Brideshead Reviewed in Bath

The English Touring Theatre’s production of Brideshead Revisited opened yesterday in Bath. The review in Bath Magazine by Melissa Blease found the adaptation “elegant” and the direction “artful”:

…whatever your take on the tale, this is a thoughtful, intelligent production of an exquisitely wrought eulogy to past times, vanished youth and bittersweet nostalgia, beautifully carried along by a multi-tasking ensemble cast… and definitely worth revisiting.

Writing in the Bath Chronicle, Nancy Connolly thought the adaptation “very stark,” requiring the audience to imagine the story’s splendor, but deemed the production “courageous [to] lay bare an English country classic.” She

wonders if, when trying to reduce this epic to a stark two-hour production, the story has been lost somewhat in the process, although the staging even without the house and trappings is incredibly clever and modern. 

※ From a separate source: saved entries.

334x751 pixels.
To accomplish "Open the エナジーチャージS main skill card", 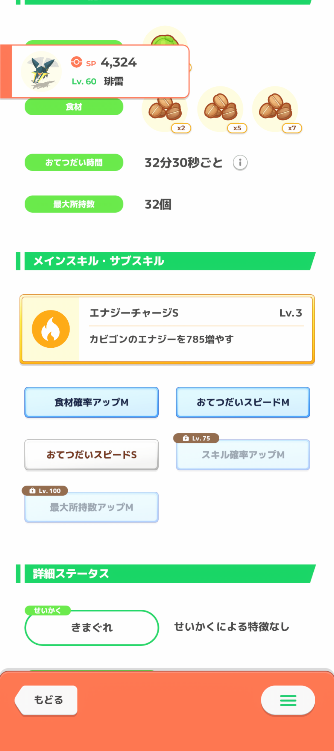I will click(196, 329).
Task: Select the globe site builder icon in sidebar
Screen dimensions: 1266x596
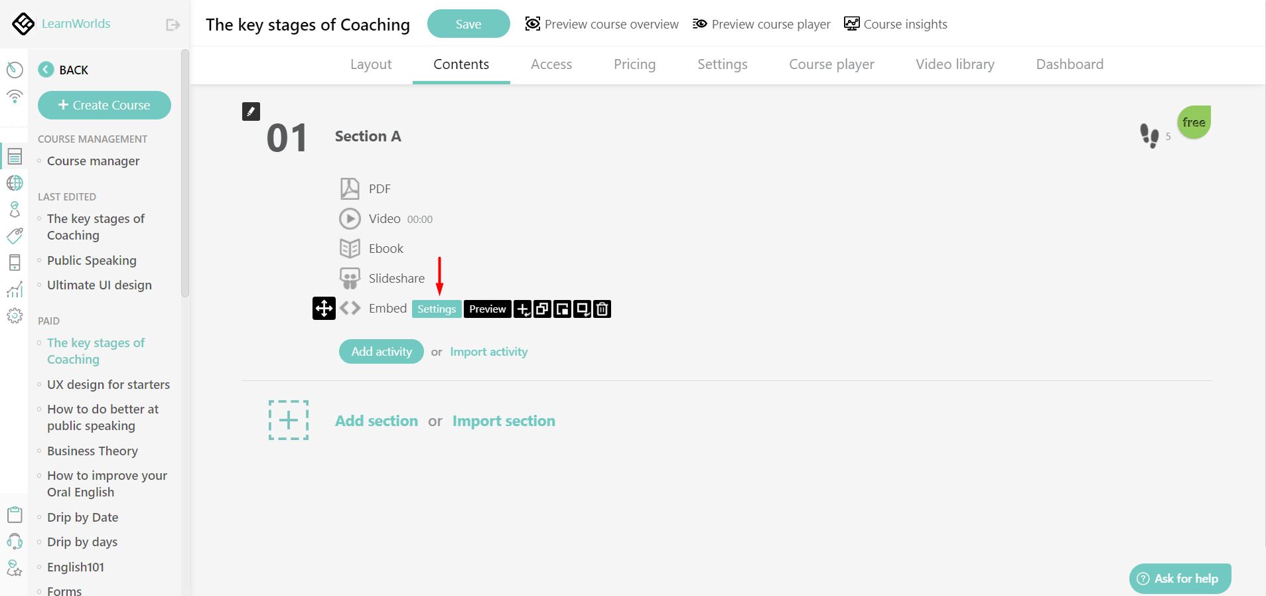Action: [x=15, y=183]
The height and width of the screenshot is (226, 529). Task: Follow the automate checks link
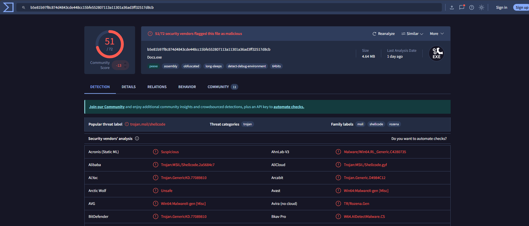tap(288, 107)
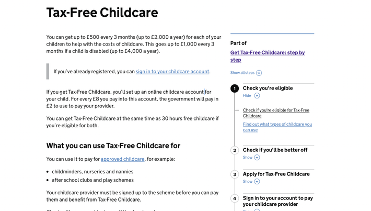This screenshot has height=211, width=371.
Task: Click the step 2 number circle
Action: [x=235, y=150]
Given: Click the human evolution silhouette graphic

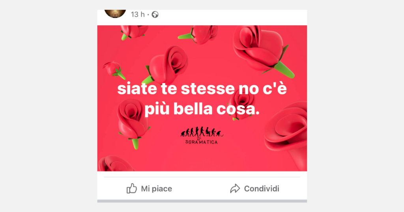Looking at the screenshot, I should (x=202, y=132).
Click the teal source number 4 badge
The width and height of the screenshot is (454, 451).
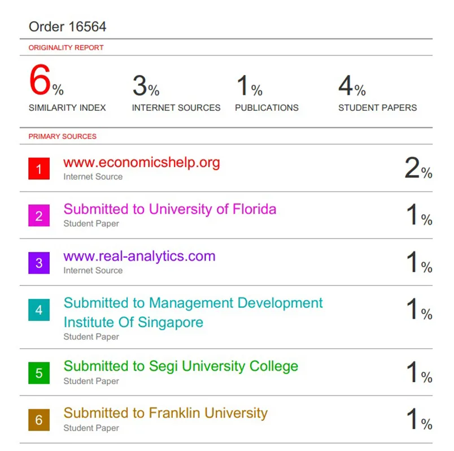pos(39,310)
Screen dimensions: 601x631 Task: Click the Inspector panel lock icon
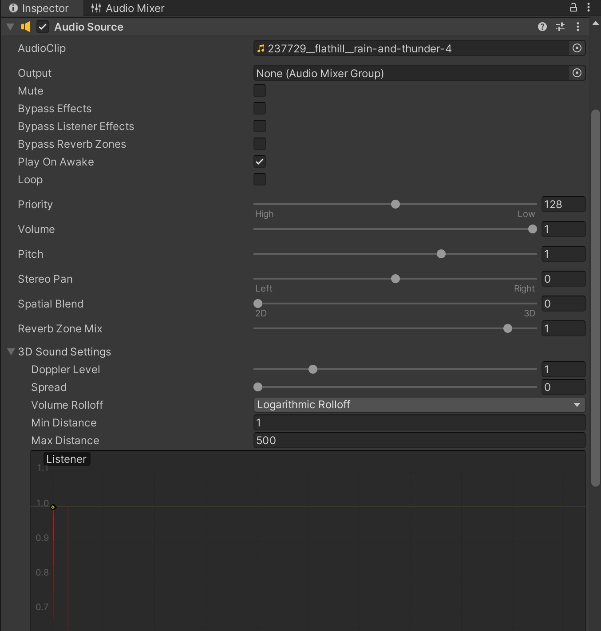(573, 8)
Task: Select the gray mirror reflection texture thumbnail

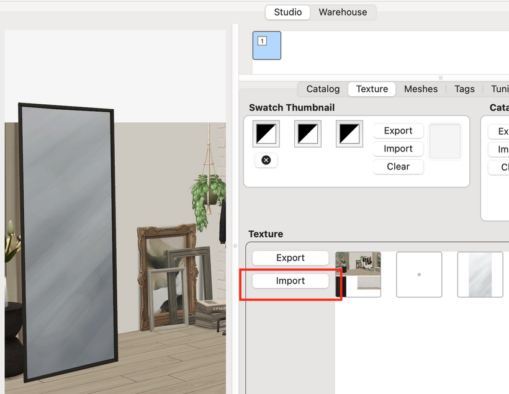Action: pyautogui.click(x=480, y=274)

The unidentified reviewer in the Swindon Advertiser is struck unfavorably by the bare staging:

What results is something very modern, which is – unfortunately – strongly at odds with the source material, which goes to great lengths to evoke a certain time and place. This is Brideshead by Warhol, an odd mish-mash to say the least.

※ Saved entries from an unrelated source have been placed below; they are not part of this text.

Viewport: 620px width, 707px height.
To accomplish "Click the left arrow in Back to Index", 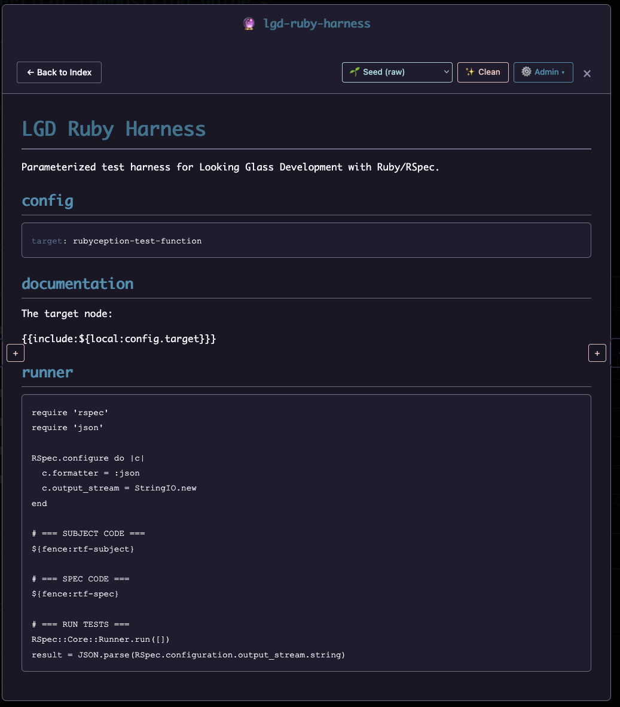I will click(x=30, y=72).
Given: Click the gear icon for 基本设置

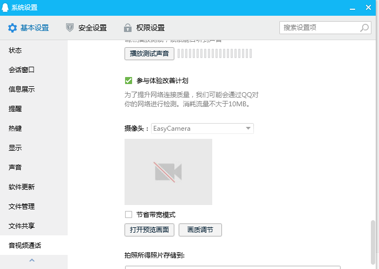Looking at the screenshot, I should pyautogui.click(x=12, y=28).
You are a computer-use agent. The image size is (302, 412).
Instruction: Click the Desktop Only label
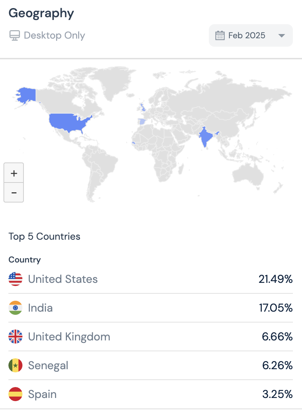pos(54,35)
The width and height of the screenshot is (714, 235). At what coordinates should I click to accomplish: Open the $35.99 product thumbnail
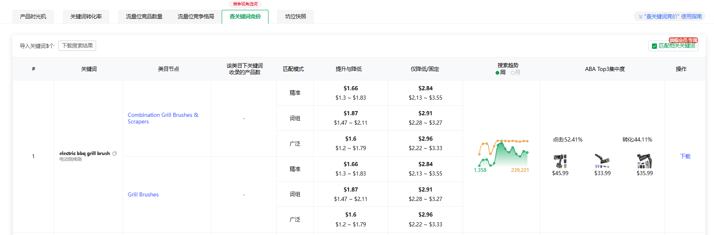(644, 161)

The cast “do their best to flourish” but except for Brian Ferguson as Charles 

we learn little of the deep emotions and motivations that guide them to their decisions. By trying to fit too many details and events into the short running time the production as a whole suffers.

The play is “ultimately hamstrung both by the odd staging and the stilted structure, over-promising and under-delivering.”

NOTE (7 May 2016): On Friday, 6 May 2016 another review of the Bath performance of the Brideshead adaptation was posted by Rebecca Lipkin on a website called The Arbuturian. This concludes more positively than some of the others:

This production might not have romantic backdrops of landscaped gardens or a soundtrack you can hum along to, but it’s all the more thought-provoking because of it. There is a depth and sensitivity pouring out of each cast member; all apparently united in their desire to tell the story of how one man’s life can be so affected by a desire to be a part of a class and family to which he was never destined to belong.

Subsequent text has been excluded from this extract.